Despite all the travail in the world of online travel companies, there was a bright spot today as Travelocity launched Travelocity Europe in a $50 million joint venture with Otto, a Hamburg, Germany-based holding company that is heavily involved in retail sales.
Meanwhile, rival travel company Priceline.com
got a vote of confidence as two of its major investors, Cheung Kong Ltd. and Hutchison Whampoa, withdrew their request for the filing of a shelf registration that would have given them the ability to sell shares in the company.
The market liked the news, sending Priceline stock up 40 cents or nearly 20 percent in early trading, to $2.43. Travelocity was up 17 cents to $13.17. Rival Expedia
was up 15 cents at $21.84, and Cheap Tickets
was up 74 cents to $13.08.
The new joint venture — an equal partnership — will sell travel products and services including air, car, hotel and vacation packages both online and off-line across Europe.
Fort Worth, Tex.-based Travelocity.com
said it would contribute its European businesses — Travelocity.co.uk, which recently acquired UK travel company Air Tickets Direct, and Travelocity.de — and privately held Otto will contribute German travel company Travel Overland, a German online travel company.
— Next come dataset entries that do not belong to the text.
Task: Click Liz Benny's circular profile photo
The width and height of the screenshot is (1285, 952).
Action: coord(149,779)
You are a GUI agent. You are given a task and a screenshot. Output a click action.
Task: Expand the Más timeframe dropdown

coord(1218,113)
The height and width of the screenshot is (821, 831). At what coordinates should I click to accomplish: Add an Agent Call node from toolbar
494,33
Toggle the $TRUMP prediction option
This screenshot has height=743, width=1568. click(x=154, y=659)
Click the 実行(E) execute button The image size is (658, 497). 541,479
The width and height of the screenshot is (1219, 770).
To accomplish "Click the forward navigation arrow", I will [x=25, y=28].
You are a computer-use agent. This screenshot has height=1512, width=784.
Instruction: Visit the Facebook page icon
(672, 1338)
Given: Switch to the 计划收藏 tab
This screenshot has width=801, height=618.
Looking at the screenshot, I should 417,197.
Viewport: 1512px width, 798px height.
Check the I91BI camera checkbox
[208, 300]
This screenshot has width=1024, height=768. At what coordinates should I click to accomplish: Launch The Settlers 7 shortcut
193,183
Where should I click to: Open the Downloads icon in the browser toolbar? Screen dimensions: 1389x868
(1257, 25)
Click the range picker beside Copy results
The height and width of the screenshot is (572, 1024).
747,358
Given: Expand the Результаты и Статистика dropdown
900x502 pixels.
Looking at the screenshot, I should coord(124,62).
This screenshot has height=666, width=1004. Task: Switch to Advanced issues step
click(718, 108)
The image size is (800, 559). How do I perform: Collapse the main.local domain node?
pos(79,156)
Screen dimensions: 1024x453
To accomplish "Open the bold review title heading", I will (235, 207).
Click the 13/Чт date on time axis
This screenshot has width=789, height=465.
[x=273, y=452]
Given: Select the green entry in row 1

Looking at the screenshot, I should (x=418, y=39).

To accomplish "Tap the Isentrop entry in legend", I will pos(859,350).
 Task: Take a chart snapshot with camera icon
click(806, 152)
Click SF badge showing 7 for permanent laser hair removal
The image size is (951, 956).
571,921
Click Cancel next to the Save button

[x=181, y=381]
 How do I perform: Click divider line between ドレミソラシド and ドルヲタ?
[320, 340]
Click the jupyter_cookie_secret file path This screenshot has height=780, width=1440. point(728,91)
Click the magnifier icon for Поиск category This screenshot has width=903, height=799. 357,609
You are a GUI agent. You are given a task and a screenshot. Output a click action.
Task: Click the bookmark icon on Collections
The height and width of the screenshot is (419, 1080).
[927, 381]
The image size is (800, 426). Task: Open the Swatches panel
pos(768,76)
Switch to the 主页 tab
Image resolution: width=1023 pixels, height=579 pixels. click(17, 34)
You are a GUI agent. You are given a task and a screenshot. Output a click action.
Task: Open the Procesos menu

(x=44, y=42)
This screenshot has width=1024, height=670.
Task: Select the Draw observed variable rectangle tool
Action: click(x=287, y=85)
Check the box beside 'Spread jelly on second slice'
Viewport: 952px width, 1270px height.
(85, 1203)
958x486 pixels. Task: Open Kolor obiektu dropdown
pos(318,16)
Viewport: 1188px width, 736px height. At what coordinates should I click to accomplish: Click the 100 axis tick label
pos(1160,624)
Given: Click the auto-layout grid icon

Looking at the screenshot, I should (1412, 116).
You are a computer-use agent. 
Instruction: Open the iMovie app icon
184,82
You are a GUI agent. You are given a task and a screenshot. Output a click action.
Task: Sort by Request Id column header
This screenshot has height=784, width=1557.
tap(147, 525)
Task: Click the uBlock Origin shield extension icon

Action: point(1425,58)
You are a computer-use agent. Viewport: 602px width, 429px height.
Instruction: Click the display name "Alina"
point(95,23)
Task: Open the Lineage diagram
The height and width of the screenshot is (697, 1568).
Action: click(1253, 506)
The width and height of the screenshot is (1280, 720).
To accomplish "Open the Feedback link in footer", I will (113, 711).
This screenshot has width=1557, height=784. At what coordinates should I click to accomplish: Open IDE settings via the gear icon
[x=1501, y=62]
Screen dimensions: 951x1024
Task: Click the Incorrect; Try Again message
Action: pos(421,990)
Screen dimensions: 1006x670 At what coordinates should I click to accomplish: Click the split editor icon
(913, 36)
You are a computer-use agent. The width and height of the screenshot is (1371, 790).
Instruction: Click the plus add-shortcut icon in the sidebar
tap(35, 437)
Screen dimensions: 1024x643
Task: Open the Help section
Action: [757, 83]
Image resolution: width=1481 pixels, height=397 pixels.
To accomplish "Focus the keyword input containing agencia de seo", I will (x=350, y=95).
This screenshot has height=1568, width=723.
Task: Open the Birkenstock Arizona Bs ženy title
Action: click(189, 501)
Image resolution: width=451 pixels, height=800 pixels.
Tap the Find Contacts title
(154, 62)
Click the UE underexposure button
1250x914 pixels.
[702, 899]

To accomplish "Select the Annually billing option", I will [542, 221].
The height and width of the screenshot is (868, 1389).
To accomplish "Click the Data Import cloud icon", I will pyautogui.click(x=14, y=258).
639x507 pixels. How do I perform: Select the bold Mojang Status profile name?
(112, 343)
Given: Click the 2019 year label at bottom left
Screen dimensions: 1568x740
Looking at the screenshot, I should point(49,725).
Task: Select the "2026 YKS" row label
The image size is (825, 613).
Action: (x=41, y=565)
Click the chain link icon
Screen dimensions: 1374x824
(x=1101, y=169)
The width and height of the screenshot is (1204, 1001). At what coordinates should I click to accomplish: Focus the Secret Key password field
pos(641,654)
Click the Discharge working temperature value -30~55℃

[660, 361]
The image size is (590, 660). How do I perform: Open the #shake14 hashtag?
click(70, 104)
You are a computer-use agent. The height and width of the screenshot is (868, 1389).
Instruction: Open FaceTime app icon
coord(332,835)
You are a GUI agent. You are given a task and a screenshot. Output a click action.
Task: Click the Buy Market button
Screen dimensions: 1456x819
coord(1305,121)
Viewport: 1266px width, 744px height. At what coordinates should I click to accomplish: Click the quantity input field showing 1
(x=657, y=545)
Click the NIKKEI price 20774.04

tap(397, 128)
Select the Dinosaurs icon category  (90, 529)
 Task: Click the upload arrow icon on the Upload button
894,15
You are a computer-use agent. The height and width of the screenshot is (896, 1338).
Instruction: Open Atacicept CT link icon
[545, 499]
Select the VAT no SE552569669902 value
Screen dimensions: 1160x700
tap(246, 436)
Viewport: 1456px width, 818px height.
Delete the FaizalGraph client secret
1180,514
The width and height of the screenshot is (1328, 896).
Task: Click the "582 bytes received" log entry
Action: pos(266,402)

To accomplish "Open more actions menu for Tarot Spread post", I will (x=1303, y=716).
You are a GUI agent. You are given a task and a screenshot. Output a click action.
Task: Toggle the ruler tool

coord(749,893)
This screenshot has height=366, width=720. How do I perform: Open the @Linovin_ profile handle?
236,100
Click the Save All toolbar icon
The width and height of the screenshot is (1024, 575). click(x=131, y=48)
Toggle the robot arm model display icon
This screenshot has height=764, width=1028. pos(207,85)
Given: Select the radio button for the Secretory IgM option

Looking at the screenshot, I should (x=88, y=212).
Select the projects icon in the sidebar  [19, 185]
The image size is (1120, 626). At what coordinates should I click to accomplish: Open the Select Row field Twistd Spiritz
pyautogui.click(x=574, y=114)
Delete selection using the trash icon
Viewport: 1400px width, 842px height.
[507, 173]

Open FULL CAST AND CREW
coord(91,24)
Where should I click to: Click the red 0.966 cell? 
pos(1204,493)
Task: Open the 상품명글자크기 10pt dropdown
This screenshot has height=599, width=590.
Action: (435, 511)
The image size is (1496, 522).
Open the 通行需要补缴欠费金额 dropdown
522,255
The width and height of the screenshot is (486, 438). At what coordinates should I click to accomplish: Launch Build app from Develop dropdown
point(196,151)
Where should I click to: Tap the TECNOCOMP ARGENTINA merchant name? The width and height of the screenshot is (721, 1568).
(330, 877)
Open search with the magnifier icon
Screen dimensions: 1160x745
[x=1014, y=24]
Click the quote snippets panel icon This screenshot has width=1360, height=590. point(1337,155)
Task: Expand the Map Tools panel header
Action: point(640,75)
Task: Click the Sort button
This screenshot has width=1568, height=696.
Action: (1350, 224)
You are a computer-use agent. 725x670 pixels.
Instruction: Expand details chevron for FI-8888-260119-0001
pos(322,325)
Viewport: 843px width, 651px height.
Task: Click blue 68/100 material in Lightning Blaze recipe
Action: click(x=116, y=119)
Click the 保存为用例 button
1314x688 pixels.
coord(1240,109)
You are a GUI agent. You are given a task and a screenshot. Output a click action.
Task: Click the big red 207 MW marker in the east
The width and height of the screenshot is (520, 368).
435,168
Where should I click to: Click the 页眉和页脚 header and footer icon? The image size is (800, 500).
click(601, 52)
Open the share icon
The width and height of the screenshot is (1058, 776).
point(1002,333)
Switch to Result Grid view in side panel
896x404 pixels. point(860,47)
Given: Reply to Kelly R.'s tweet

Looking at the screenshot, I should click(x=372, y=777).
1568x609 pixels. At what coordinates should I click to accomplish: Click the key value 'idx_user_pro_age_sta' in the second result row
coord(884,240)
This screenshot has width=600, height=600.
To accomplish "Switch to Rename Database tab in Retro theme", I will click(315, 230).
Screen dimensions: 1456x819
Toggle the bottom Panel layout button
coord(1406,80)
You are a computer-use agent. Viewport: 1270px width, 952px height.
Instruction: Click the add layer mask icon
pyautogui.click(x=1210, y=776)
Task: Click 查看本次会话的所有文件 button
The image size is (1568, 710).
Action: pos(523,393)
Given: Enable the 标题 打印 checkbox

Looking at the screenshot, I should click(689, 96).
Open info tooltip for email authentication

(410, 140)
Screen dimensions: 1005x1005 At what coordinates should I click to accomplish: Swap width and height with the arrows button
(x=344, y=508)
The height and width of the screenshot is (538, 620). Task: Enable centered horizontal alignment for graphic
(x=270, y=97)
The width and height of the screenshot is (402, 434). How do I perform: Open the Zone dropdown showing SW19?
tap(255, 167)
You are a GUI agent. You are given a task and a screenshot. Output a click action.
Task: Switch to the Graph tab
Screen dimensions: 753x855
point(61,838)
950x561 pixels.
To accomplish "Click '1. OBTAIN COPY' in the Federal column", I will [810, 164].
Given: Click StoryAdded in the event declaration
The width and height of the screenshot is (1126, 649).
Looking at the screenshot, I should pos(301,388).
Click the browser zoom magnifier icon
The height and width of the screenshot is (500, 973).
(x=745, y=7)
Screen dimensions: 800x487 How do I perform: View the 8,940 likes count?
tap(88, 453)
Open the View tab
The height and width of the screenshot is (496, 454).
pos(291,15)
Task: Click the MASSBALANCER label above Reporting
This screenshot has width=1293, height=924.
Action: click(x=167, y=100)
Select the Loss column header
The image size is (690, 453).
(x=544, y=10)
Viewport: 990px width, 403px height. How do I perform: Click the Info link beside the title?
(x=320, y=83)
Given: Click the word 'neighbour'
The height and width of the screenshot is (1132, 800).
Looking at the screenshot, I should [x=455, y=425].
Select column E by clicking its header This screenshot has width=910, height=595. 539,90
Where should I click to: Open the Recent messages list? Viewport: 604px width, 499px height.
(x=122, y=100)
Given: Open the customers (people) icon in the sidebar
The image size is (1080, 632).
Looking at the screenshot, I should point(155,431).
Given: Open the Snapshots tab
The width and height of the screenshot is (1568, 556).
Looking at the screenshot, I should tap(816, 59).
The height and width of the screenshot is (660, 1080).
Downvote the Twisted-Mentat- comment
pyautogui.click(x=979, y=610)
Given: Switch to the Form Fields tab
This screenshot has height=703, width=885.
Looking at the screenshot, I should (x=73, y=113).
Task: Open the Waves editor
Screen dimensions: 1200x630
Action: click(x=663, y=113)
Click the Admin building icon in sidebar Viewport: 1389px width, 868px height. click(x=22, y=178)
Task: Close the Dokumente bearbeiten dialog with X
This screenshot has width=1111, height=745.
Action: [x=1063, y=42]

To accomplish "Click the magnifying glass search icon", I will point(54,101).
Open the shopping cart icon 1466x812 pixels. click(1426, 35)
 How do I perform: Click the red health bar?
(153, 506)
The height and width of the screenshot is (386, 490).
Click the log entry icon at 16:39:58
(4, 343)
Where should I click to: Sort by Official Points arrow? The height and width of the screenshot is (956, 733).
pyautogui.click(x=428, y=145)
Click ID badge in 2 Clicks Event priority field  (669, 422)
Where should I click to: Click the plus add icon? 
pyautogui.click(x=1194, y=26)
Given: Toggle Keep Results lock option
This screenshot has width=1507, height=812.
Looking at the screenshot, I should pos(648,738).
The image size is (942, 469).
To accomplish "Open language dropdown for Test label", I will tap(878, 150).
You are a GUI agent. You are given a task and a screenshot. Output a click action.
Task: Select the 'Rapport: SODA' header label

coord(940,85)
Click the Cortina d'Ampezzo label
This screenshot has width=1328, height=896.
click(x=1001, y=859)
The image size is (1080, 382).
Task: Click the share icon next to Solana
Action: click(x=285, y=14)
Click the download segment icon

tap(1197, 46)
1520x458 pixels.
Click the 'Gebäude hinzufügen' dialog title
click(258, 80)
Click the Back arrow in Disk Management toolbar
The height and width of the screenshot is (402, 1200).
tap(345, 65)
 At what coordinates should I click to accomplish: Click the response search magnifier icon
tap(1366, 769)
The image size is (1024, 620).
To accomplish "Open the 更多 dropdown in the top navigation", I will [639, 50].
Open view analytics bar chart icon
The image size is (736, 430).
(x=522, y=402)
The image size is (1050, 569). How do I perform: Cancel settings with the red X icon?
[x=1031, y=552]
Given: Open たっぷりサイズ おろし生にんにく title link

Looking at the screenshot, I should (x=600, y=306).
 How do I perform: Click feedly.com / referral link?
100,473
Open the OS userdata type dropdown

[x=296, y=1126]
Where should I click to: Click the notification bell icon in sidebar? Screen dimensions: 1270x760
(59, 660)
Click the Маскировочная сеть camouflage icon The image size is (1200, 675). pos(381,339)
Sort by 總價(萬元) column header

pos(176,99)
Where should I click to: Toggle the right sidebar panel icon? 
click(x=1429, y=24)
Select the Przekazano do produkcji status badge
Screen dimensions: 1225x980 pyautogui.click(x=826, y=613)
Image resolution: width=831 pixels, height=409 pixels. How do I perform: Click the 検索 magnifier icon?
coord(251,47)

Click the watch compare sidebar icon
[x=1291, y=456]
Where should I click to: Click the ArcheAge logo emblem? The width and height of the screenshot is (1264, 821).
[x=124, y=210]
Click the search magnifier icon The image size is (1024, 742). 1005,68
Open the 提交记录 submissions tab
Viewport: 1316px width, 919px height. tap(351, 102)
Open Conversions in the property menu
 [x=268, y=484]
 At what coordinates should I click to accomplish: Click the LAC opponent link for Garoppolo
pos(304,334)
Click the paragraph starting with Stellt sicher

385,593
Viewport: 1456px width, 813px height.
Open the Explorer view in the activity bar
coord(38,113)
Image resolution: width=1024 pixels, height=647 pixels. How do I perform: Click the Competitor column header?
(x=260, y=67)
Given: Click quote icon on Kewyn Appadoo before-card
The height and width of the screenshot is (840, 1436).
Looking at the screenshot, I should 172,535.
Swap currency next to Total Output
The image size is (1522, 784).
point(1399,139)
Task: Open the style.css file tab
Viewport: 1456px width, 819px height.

Travel Overland is a subsidiary of Otto Freizeit und Turistik, which is Otto’s travel division.
Otto operates 90 companies in 23 countries in Europe, the United States and Asia. In the U.S., Otto owns the Spiegel Group, including Eddie Bauer and Spiegel Inc., and it has a majority stake in retailer Crate & Barrel.
Otto said the venture, which has been in the works for several months, allows for future collaboration between Travelocity and other Otto companies, including those in the United States.
“Like our ventures in Asia and Japan, Travelocity Europe continues our growth in the international marketplace, expands our brand presence globally and solidifies our position… ” said Terrell B. Jones, president and chief executive officer of Travelocity.com.
The new venture will be based in Munich and will be staffed by a team from both companies. Dirk Hauke of Otto Freizeit und Touristik will be CEO of Travelocity Europe, and Jeff Lavender of Travelocity.com will be a senior vice president for the new company.
Priceline, whose stock has been badly beaten down after the events of last week (it closed yesterday at $2.03), said that Cheung Kong and Hutchison Whampoa pulled back a request for the filing of a shelf registration that would have given the two companies the ability to sell shares of Priceline.com common stock.
Priceline also said that its board of directors had approved a Cheung Kong/Hutchison request giving the companies the ability to raise their ownership stake in Priceline from their current combined level of approximately 27 percent to 37.5 percent.
The two companies stepped up to the plate last February and again in June to take a stake in Priceline last June, when the name-your-own price e-commerce company was implementing its recovery plan.